Le professeur Paul Ngarambe, président de la Commission Électorale Nationale Indépendante de 2005 au Burundi CENI dit que les consultations entre les acteurs de la vie politique de ce pays sont une préalable pour que les élections de 2015 se déroulent sans ambages.
Dans une interview exclusive qu’il a accordée à la Radio Isanganiro, Paul Ngarambe a jeté un regard rétrospectif sur la CENI dont il était à la tête.
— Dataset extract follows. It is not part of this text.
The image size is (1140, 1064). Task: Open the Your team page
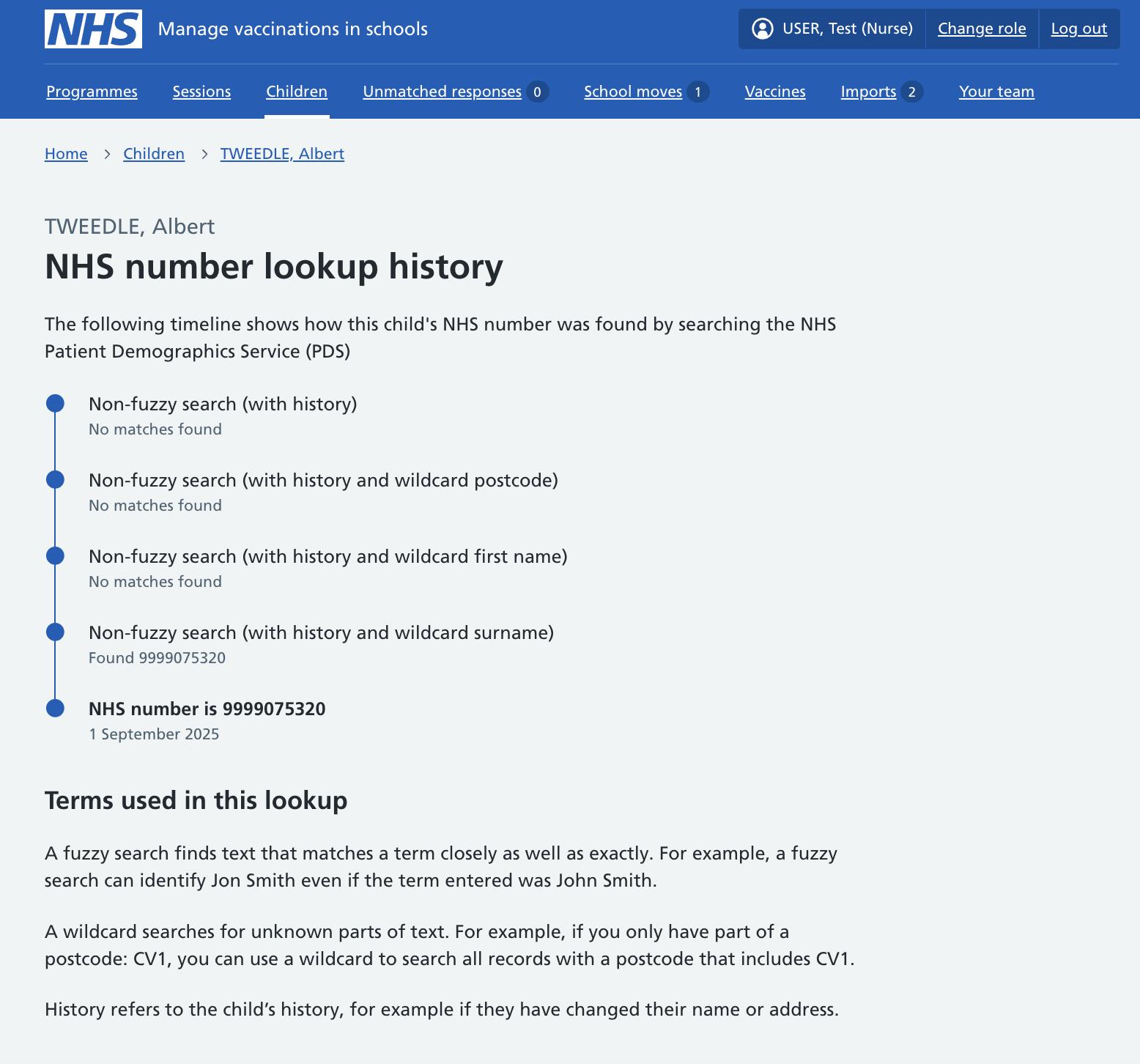point(996,92)
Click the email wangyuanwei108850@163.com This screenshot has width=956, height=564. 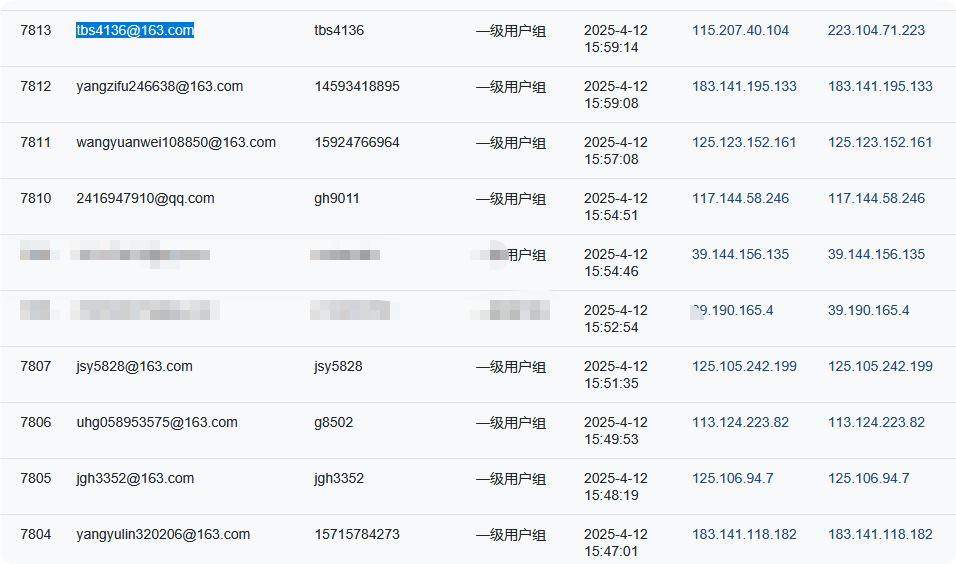[176, 142]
Il a dit que celle de 2005 était ad hoc contrairement à celle de 2010 qui est permanente.
Les cinq membres de la CENI sont nommés par le Président de la République après approbation de l’ Assemblée Nationale et du Sénat à 3/4 séparément.
Le fait que certains partis politiques aient boycotté les élections de 2010 après les communales, est un signe qui montre que l’organisation de ces élections n’ a pas plu à ces leaders politiques qui se sont d’ailleurs réfugiés à l’étranger pour la plupart.
Selon Paul Ngarambe, la prochaine CENI devrait être le fruit d’une large consultation des acteurs de la vie politique du pays pour pouvoir inspirer la confiance au sein de la population.
Pour y arriver Paul Ngarambe conseil au Président de la République de mener des consultation, des concertations avec les partenaires politiques afin d’arriver à des personnalités de consensus avant de les présenter au Sénat et à l’ Assemblée Nationale.
Si l’ exécutif burundais procède autrement, ça sera le recul de la démocratie qui peut engendrer le recours à la violence verbale ou même physique.
Paul Ngarambe est optimiste quant à la mise en place de la nouvelle équipe de la CENI car il croit à la maturité des politiques burundais, mais reste pessimiste au temps qui reste à cette CENI surtout qu’ il y aura quelques amendements de la Constitution, de la Loi Communale et du Code Électorale.
L’ actuelle CENI terminera son mandat le 12 septembre de cette année 2012.